About this exercise
Tally every line in the listing that holds the string "will", then state the total and nothing more.

Working data

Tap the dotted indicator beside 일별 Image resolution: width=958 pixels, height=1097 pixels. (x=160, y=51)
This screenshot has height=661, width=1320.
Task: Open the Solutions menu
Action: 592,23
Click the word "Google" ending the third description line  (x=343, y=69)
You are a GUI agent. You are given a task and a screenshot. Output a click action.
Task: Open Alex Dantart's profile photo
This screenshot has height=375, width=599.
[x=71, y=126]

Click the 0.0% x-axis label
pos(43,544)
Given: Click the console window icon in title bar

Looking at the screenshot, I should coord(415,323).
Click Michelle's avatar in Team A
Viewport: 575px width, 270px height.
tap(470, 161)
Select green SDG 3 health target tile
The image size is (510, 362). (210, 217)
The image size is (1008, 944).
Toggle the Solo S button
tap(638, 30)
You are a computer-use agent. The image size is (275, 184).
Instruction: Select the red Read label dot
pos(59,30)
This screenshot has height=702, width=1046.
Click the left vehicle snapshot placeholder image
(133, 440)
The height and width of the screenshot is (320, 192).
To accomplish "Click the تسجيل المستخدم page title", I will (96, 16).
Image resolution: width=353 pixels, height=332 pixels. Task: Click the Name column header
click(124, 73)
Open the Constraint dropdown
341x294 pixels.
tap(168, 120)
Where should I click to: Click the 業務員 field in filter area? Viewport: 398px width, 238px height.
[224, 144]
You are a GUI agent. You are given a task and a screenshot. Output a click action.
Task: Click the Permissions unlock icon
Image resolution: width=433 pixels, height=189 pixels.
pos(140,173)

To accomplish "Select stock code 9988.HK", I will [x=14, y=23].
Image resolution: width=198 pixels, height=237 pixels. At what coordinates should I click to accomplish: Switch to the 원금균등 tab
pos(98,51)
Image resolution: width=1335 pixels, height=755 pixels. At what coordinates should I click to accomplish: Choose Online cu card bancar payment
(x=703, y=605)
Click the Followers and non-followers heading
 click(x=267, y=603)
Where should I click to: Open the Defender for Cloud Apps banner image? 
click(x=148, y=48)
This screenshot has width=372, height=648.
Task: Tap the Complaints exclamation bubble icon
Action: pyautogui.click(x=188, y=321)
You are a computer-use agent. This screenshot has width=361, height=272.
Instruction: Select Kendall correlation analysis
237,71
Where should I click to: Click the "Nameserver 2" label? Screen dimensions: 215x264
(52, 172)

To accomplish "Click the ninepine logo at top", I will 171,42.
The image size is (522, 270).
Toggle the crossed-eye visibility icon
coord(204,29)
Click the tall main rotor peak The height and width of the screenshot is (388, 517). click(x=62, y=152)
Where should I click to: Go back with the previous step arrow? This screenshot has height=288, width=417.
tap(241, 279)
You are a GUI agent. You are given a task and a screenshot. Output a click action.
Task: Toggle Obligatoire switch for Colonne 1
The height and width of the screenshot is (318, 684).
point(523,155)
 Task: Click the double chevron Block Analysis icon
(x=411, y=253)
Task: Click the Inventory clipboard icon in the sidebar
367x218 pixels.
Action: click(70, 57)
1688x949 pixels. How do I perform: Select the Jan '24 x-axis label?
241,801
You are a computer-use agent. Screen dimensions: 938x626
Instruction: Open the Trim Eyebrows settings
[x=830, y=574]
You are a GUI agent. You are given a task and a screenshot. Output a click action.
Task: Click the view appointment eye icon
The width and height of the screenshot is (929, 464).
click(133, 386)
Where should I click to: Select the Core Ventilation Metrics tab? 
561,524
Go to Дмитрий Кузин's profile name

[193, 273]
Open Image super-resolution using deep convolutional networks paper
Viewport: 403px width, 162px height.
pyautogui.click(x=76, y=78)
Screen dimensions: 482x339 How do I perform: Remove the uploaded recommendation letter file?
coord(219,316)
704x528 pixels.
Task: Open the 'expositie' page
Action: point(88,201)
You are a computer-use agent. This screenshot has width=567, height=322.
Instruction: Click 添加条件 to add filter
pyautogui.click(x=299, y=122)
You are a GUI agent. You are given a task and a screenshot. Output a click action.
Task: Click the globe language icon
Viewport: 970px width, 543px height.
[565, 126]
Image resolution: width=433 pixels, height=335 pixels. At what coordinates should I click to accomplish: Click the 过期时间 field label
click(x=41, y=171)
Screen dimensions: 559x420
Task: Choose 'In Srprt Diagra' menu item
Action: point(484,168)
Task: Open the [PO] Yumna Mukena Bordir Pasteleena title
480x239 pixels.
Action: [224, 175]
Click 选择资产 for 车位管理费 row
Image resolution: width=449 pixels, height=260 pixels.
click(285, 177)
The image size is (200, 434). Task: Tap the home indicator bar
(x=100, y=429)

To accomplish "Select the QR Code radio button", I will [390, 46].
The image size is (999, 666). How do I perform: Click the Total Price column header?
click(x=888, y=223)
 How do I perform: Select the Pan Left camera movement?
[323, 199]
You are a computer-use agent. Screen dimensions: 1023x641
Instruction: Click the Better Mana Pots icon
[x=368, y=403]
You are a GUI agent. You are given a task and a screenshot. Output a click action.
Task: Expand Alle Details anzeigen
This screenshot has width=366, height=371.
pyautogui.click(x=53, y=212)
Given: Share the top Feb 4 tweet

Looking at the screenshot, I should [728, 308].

Written solution
4